At the October 11, 1993 Board meeting and public hearing on the Developer’s rezoning application, no member of the public spoke in opposition to the rezoning request. It was apparent, however, that the Board would not approve the rezoning request unless the Developer agreed to pay $2,439 per lot, even though the Developer’s counsel asserted that the cash proffer demand was illegal. The Developer refused to yield to the Board’s demand, and the Board denied the rezoning request.
At trial, the County’s Director of the Department of Planning and Community Development testified that a cash proffer of $2,439 per lot was “expected” prior to the approval of residential rezoning. He also testified that, since the Board adopted the proffer guidelines in August 1993, virtually no R-1 rezonings had been approved without the cash proffer.
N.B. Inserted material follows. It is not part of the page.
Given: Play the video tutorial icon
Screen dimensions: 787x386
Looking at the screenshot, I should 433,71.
In his letter opinion, the trial judge recognized that Code ? 15.1-491.2:1 enabled the Board to accept “voluntary” proffers from applicants requesting a zoning change. He found, however, that “the sole reason for denial of [the Developer’s] request was its failure or refusal to proffer $2439 per lot.” The judge concluded, therefore, that “[t]he County is clearly imposing an impact fee not authorized by statute and which it is without power to impose.”
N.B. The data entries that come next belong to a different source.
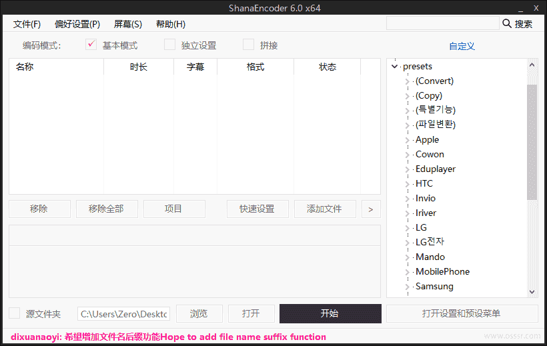Check the 拼接 option
Screen dimensions: 547x346
pyautogui.click(x=249, y=45)
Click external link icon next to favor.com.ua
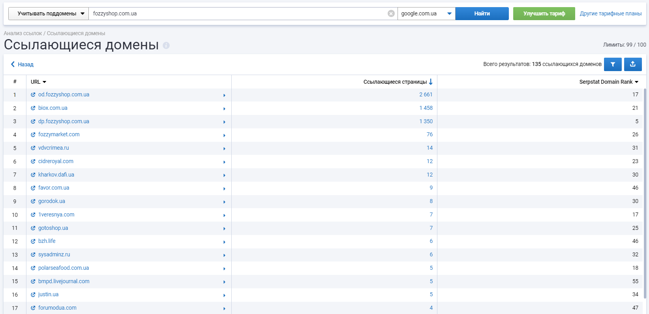 click(33, 188)
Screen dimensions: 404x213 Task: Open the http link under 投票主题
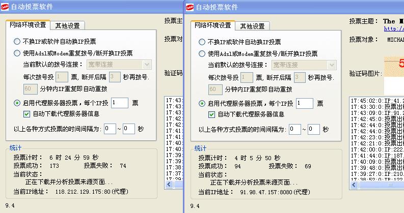393,29
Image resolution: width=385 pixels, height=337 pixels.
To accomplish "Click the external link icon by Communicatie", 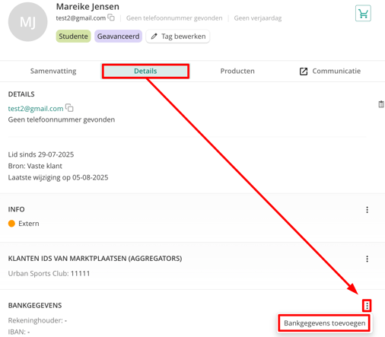I will point(304,72).
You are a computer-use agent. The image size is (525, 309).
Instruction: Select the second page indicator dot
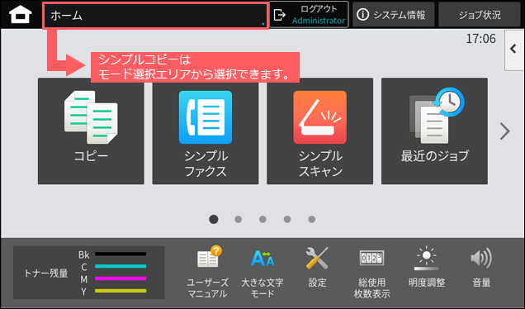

Boards of supervisors, like other local governing bodies, have only those powers that the General Assembly, expressly or by necessary implication, confers upon them. Board of Supervisors v. Horne, 216 Va. 113, 117, 215 S.E.2d 453, 455 (1975); Gordon v. Fairfax County, 207 Va. 827, 832, 153 S.E.2d 270, 274 (1967); Board of Supervisors v. Corbett, 206 Va. 167, 174, 142 S.E.2d 504, 509 (1965). If there is a reasonable doubt whether legislative power exists, the doubt must be resolved against the local governing body. City of Richmond v. Confrere Club of Richmond, 239 Va. 77, 79-80, 387 S.E.2d 471, 473 (1990); Winchester v. Redmond, 93 Va. 711, 714, 25 S.E. 1001, 1002 (1896). However, when an enabling statute is clear and unambiguous, its intent is determined from the plain meaning of the words used, and, in that event, neither rules of construction nor extrinsic evidence may be employed. Confrere Club of Richmond, 239 Va. at 80, 387 S.E.2d at 473; Marsh v. City of Richmond, 234 Va. 4, 11, 360 S.E.2d 163, 167 (1987).
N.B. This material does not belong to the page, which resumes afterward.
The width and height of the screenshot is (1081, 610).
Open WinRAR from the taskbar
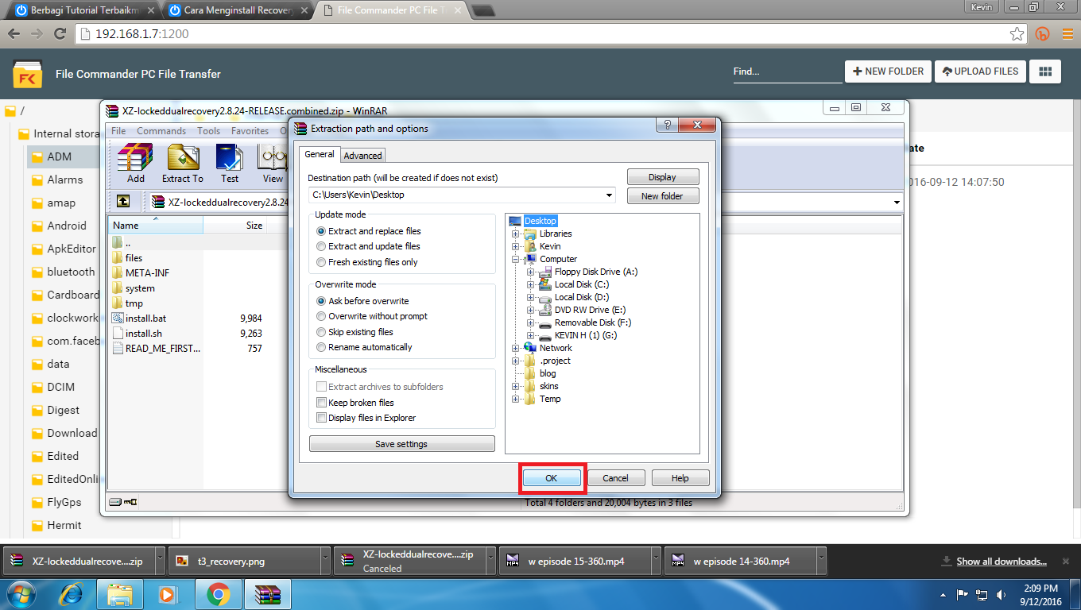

A plain reading of Code ? 15.1-491.2:1 in the light of the foregoing principles of law demonstrates that a county is not empowered to require a specified proffer as a condition precedent to a rezoning. The statute clearly states that proffers of conditions by a zoning applicant must be made voluntarily.
In the present case, the trial court found that the sole reason the Board denied the rezoning request was the Developer’s refusal to proffer $2,439 per lot, a finding fully supported by the evidence. Therefore, under the facts presented, the proffer constituted a condition precedent and was not voluntary within the meaning of the statute. Consequently, we hold, as did the trial court, that the Board imposed an unlawful condition on the Developer.
Accordingly, we will affirm the trial court’s judgment and remand the case to the trial court with directions that it remand the matter to the Board for reconsideration of the Developer’s rezoning application consistent with this opinion.
Affirmed and remanded.
 It is interesting to note that, since the enactment of Code ? 15.1-491.2:1, the General Assembly has rejected all efforts to grant to localities greater power to charge landowners and developers with the capital costs associated with residential growth. See, e.g., S.B. 788, 1989 Sess. (no action taken); S.B. 340, 1992 Sess. (passed by Senate, but stricken from House docket by Committee on Counties, Cities and Towns in 1993); H.B. 1138, 1992 Sess. (passed by indefinitely by Committee on Counties, Cities and Towns); H.B. 2323, 1993 Sess. (passed by indefinitely by Committee on Counties, Cities and Towns).